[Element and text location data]
______
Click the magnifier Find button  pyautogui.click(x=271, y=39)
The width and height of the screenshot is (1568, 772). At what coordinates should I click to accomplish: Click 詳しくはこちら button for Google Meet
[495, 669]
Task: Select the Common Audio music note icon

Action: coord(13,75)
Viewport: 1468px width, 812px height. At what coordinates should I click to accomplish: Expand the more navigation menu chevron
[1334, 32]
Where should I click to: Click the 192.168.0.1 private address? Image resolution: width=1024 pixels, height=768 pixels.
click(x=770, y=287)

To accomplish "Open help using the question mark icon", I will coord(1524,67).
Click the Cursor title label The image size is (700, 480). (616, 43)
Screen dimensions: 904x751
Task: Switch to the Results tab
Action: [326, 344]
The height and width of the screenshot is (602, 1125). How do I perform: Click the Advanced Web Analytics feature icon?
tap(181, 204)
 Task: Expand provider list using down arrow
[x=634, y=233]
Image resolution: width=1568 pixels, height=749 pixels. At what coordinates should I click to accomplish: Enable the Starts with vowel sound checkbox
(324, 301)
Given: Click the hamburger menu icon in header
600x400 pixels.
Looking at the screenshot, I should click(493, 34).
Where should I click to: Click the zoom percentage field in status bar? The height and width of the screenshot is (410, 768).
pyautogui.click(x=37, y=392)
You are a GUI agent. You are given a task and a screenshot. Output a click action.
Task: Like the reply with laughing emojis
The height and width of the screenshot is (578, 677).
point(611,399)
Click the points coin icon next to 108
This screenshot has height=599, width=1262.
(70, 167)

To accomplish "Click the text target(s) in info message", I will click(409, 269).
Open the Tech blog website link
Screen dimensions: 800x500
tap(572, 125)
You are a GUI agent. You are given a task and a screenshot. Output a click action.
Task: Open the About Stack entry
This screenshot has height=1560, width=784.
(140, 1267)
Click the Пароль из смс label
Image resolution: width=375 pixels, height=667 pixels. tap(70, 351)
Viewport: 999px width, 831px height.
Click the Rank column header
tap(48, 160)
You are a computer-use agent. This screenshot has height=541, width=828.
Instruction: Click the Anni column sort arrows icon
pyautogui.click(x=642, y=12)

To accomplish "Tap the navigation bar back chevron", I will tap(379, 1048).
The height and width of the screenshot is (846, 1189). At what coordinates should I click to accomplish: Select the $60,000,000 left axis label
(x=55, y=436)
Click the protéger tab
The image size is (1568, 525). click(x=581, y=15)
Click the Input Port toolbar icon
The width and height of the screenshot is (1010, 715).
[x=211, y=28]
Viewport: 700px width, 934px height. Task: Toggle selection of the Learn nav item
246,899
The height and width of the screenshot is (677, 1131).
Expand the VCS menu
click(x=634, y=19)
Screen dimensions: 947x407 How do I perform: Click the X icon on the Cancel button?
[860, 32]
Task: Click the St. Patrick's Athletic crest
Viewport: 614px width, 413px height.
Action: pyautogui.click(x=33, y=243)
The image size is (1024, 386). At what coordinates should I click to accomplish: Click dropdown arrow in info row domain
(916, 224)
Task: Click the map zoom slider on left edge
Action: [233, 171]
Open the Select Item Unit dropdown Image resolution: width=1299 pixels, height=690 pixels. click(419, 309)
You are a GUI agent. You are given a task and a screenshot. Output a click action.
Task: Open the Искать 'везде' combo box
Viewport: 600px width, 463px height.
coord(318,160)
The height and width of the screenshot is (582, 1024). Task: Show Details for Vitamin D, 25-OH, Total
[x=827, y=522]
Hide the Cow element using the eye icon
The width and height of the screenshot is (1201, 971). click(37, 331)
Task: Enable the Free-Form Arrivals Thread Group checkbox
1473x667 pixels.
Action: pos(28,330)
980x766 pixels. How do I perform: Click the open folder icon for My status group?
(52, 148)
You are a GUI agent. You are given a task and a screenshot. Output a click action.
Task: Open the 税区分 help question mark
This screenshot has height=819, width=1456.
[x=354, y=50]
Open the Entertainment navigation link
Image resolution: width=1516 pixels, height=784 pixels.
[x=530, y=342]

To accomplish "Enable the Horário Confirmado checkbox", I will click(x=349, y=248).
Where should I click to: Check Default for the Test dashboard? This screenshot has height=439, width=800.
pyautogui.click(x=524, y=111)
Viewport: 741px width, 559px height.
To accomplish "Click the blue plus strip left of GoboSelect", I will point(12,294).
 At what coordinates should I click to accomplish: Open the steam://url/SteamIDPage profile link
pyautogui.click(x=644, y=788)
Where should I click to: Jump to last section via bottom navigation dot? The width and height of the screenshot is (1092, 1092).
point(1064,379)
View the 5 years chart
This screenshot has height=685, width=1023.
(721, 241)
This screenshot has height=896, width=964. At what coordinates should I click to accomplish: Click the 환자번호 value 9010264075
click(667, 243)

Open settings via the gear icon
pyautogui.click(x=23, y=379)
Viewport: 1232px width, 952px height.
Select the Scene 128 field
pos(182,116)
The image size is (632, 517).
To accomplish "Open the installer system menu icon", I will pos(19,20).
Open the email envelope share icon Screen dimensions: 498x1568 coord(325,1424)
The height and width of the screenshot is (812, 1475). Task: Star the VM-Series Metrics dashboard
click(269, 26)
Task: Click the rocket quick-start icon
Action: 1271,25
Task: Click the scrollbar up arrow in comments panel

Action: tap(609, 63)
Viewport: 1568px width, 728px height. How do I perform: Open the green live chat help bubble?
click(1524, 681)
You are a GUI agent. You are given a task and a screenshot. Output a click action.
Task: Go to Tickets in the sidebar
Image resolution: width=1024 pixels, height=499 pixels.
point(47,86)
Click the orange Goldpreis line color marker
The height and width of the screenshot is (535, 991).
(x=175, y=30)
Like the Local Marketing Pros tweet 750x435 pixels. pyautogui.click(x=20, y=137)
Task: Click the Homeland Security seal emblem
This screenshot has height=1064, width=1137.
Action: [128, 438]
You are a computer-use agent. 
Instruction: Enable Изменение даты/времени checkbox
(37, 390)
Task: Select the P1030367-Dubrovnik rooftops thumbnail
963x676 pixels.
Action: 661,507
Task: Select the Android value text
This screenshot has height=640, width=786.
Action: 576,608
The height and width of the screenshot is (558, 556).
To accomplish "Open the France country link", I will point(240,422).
______
Please reproduce the stretch from the line containing "Viewport: 700px width, 934px" through the line containing "pyautogui.click(x=524, y=111)", with "checkbox" changed to "check box" and nothing else altered.

Viewport: 700px width, 934px height. Task: Toggle selection of the Learn nav item
246,899
The height and width of the screenshot is (677, 1131).
Expand the VCS menu
click(x=634, y=19)
Screen dimensions: 947x407 How do I perform: Click the X icon on the Cancel button?
[860, 32]
Task: Click the St. Patrick's Athletic crest
Viewport: 614px width, 413px height.
Action: pyautogui.click(x=33, y=243)
The image size is (1024, 386). At what coordinates should I click to accomplish: Click dropdown arrow in info row domain
(916, 224)
Task: Click the map zoom slider on left edge
Action: [233, 171]
Open the Select Item Unit dropdown Image resolution: width=1299 pixels, height=690 pixels. click(419, 309)
You are a GUI agent. You are given a task and a screenshot. Output a click action.
Task: Open the Искать 'везде' combo box
Viewport: 600px width, 463px height.
coord(318,160)
The height and width of the screenshot is (582, 1024). Task: Show Details for Vitamin D, 25-OH, Total
[x=827, y=522]
Hide the Cow element using the eye icon
The width and height of the screenshot is (1201, 971). click(37, 331)
Task: Enable the Free-Form Arrivals Thread Group check box
1473x667 pixels.
Action: pos(28,330)
980x766 pixels. How do I perform: Click the open folder icon for My status group?
(52, 148)
You are a GUI agent. You are given a task and a screenshot. Output a click action.
Task: Open the 税区分 help question mark
This screenshot has height=819, width=1456.
[x=354, y=50]
Open the Entertainment navigation link
Image resolution: width=1516 pixels, height=784 pixels.
[x=530, y=342]

To accomplish "Enable the Horário Confirmado check box", I will click(x=349, y=248).
Where should I click to: Check Default for the Test dashboard? This screenshot has height=439, width=800.
pyautogui.click(x=524, y=111)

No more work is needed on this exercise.